**SOURCE EXTRACT:**
━━━━

Friday, 15 June 2012

What is converged vision?

Today I want to shed some light on the theme of my blog, and the direction I want to take my blog, software and life in: converged vision.

Goals often fail to materialise for a number of reasons, among these reasons are:

  • Failure to follow through 
  • Failure to take action 
  • Having so many goals we don't know what direction to go in 
  • Having goals that don't turn us on or have no compelling outcome 
  • Having goals that are unrealistic 
  • Having goals that are too easy to achieve and don't stretch us: we may achieve them, but they don't benefit us as much as they could. 
Now I have an idea which I'm sure is not new or unique about why our goals sometimes fail to become realities: we set goals that are divergent. That is, we set goals that do not support each other which divide our focus and have us running around like chickens without heads. For example, setting a goal to earn £50 000 a year and then setting a goal to buy a new Ferrari in the next year. You may find that the cost of maintaining your new car is half your targeted income. 

When it comes time to set out goals we have to get real and do some research especially when it comes to the cost of our "thing goals". If I want my company to earn £100 000 a year but set a goal to buy a £750 000 house next year, I may well achieve the first goal, but am likely to fail in the second as it is going to be based on my income which I've targeted at £100 000. The bank in very unlikely to give me a mortgage of 7.5 times my annual income. So, how do I resolve these in-congruent goals? I still want a mansion, but am not earning enough!
Simple really: your goals have to be convergent. You have to have a converged vision of your outcomes that are supported by all your goals. All your goals should work in concert to achieve the vision you have. Goals that do not work towards this vision should be discarded, reworded order erred till your vision changes. I'm not a particularly religious guy any-more but I used to be quite a serious Mormon. They have a way of expressing the single-mindedness required of church members: you must press forward steadfastly with an eye single to the glory of god.

━━━━

**DATA PROVIDED:**

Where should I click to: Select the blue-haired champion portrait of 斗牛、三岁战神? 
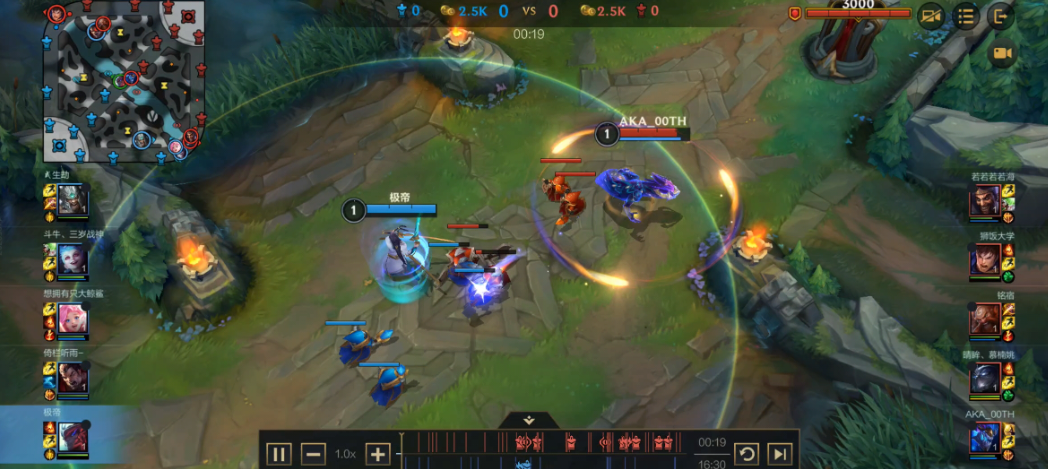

━━━━

**PARTS OF THE EXERCISE:**
- a) Summarize the blog post on converged vision in two sentences.
- b) In the blog post on converged vision, why is the writer likely to fail at the goal of buying a £750 000 house next year?
- c) List every reason given in the bulleted list of the blog post on converged vision for why goals fail to materialize.

**RESPONSES IN ORDER:**
- a) The post argues that goals often fail because they are divergent: they don't support each other and they divide our focus, as when an income target can't cover the cost of a planned purchase. Its remedy is a converged vision, in which all goals work in concert toward one outcome and goals that don't serve that vision are discarded.

- b) The purchase would depend on the writer's income, which is targeted at only £100 000 a year. The bank is very unlikely to grant a mortgage of 7.5 times annual income.

- c)
- Failure to follow through
- Failure to take action
- Having so many goals we don't know what direction to go in
- Having goals that don't turn us on or have no compelling outcome
- Having goals that are unrealistic
- Having goals that are too easy to achieve and don't stretch us